Текст:
Политика новой европейской формы все еще не выходит из тиска противоречий и оппозиций[68]. Искомая форма — не просто терапевтическое удержание от крайностей, не удержание от «зла» противоположного, по принципу меньшего зла, по принципу плюс на минус дает ноль[69]. И в этом смысле понимая «религию» как тип связывания, тип «долга», Ольга Седакова никогда не становится тем, кто занимает какую-то одну сторону. Христианство для нее — это и есть та система жизнестроительных, силовых понятий продления «милого желания», которые не позволяют делить мир на два. Христианство для нее — это наука. Это религиозное связывание себя. Это выход в добро. У добра есть своя разрешающая власть. Оно оплачивает все счета. И то, куда ведет поэзия Ольги Седаковой из недр боли, то, куда она держит путь, куда заводит свой хоровод христианская Афродита, — это безусловная власть добра, или «власть счастья», как сказано в одной из статей поэта[70]. Удивительная забытая сила «того самого», «бытия», самого «добра», «жизни», которая все прощает и разрешает. Именно это и говорит «ангел Реймса» («Ангел Реймса») своему слушателю в отличие от ангелов Рильке, которые ужасны, потому что слишком мощны, слишком противоположны смертному человеку. «Тот», тот самый смысл, та самая «природа», которая и правда есть у тебя, это «невероятное счастье», и в его перспективе ты всегда жив, потому что ты другой самому же себе, но другой не до конца, а без конца[71].
У Рильке Орфей оборачивается, и бог торговли и понимания Гермес уводит Эвридику, а момент встречи Орфея и Эвридики — вершина и завершение повествования, дальше уже ничего не будет. У Данте — все иначе. Данте только с ней встретился, только помирился, обернулся, хотел что-то сказать, а ее уж нет. Беатриче исчезает, на ее месте возникает старец и показывает вперед, туда, где Беатриче, улыбаясь, ждет Данте. В центре Таинственной Розы. И Данте, который движется теперь вперед, выше, дальше, движется уже не к ней. Момент их встречи — не вершина Комедии. Потому что та причина, по которой Данте движется к Беатриче, превышает в Беатриче и саму Беатриче. То, что делает Беатриче самой собой, такой, какова она есть, причина Беатриче — это такая Любовь, что движет солнце и светила, просто эта любовь на земле явилась в облике, структре, этике, поступи Беатриче. И никак иначе.
Последняя и самая главная вещь, которую может увидеть человек на самом краю тьмы, то есть самого себя, — это невероятное счастье, то последнее, что мы разглядим «в щель»… Световой образ самих себя, превышающий нас самих.
О счастье, ты простая,
простая колыбель,
ты лыковая люлька,
раскачанная ель.
И если мы погибнем, ты будешь наша цель.
Как каждому в мире, мне светит досель
под дверью закрытой горящая щель.

Что сделать:
1/ Выпишите из текста о поэзии Ольги Седаковой фрагмент от «Последняя и самая» до «превышающий нас самих.».
2/ Почему, согласно тексту о поэзии Ольги Седаковой, встреча Данте и Беатриче не становится вершиной «Комедии»? Ответьте одним–тремя предложениями.

Исходные данные:
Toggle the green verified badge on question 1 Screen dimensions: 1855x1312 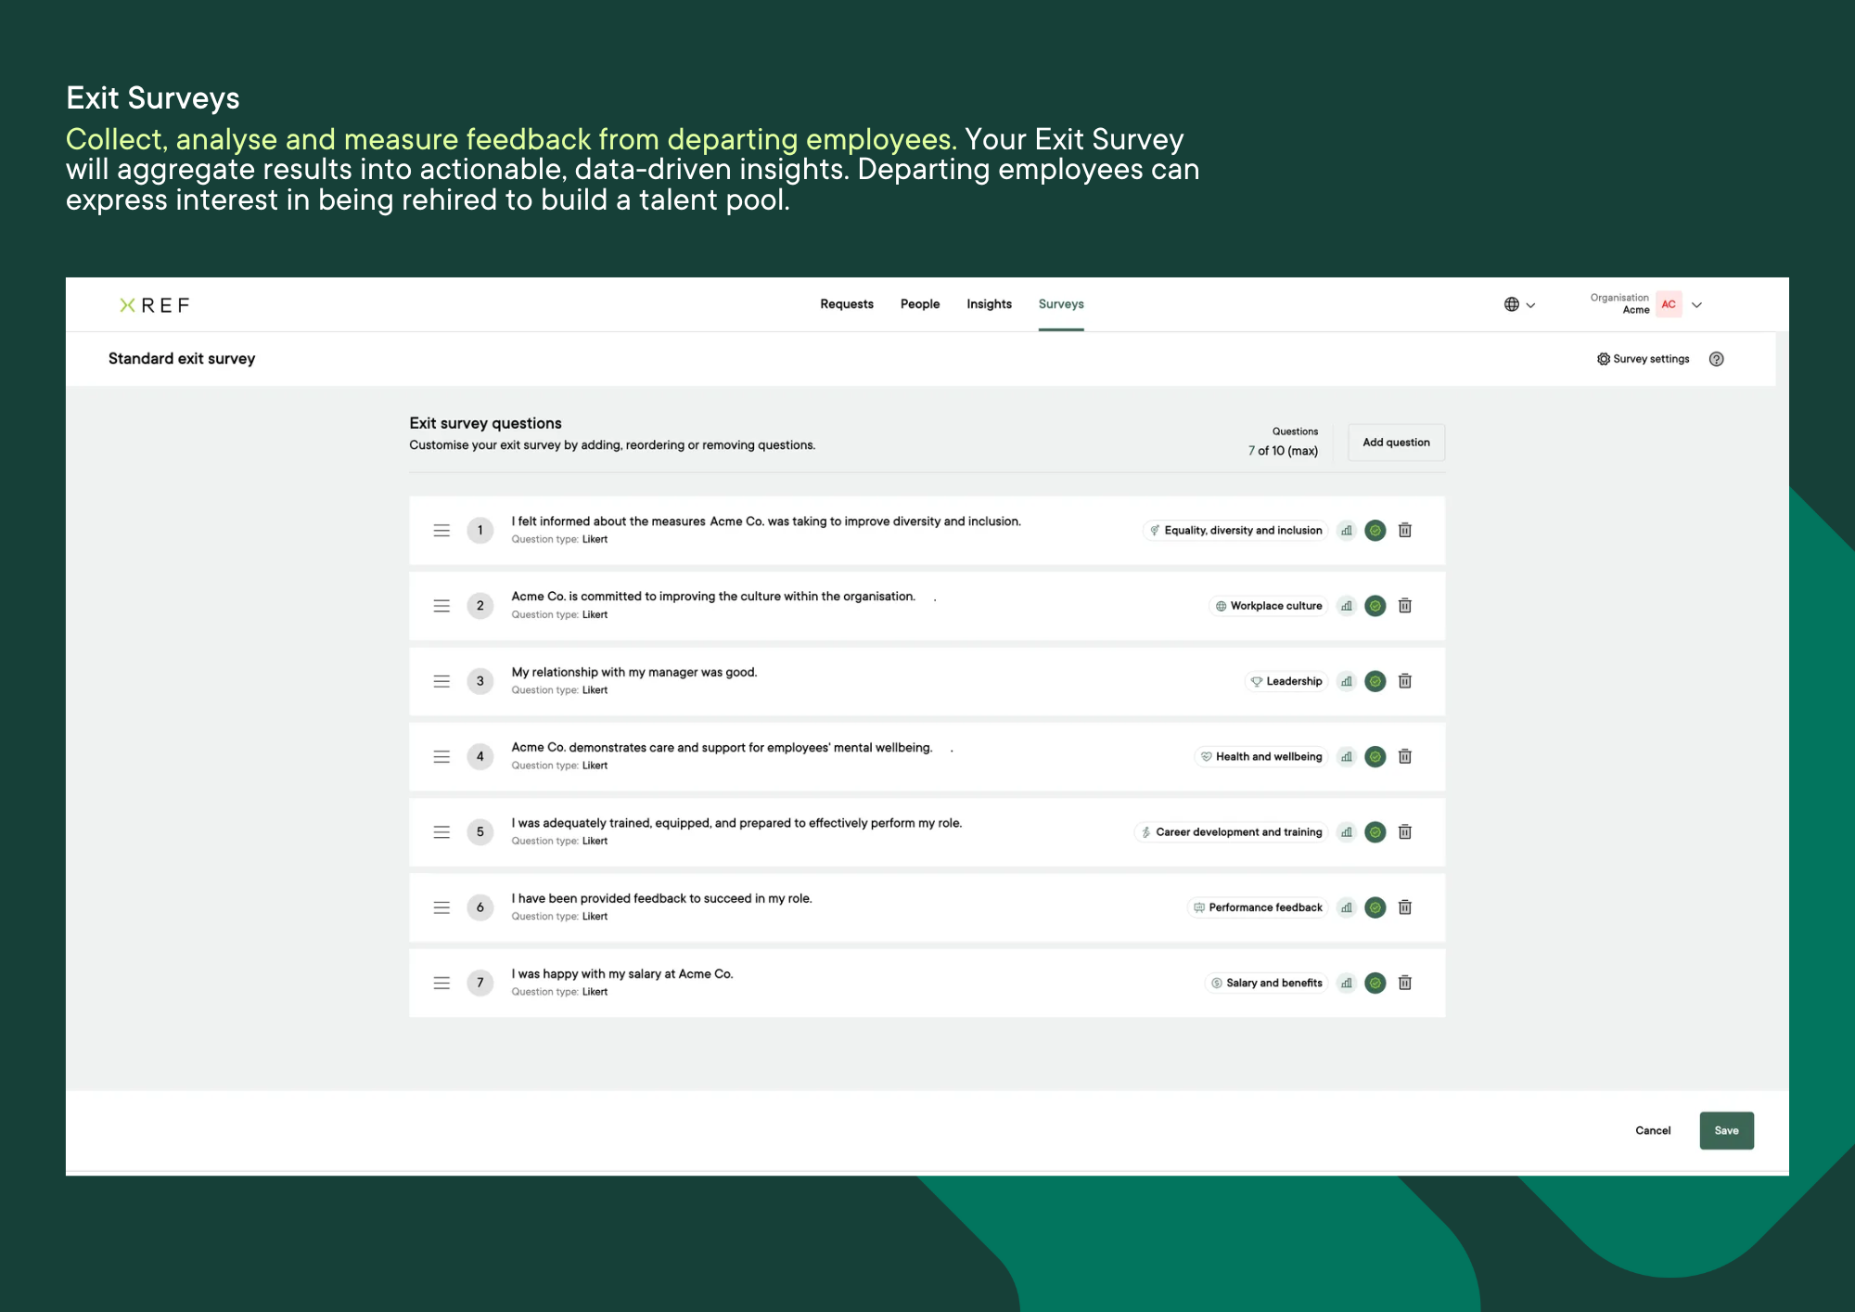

Ответы по порядку:
1/
Последняя и самая главная вещь, которую может увидеть человек на самом краю тьмы, то есть самого себя, — это невероятное счастье, то последнее, что мы разглядим «в щель»… Световой образ самих себя, превышающий нас самих.

2/ Причина, по которой Данте движется к Беатриче, превышает саму Беатриче. Эта причина — Любовь, что движет солнце и светила, лишь явившаяся на земле в облике Беатриче. Поэтому после встречи Данте движется дальше и выше уже не к ней.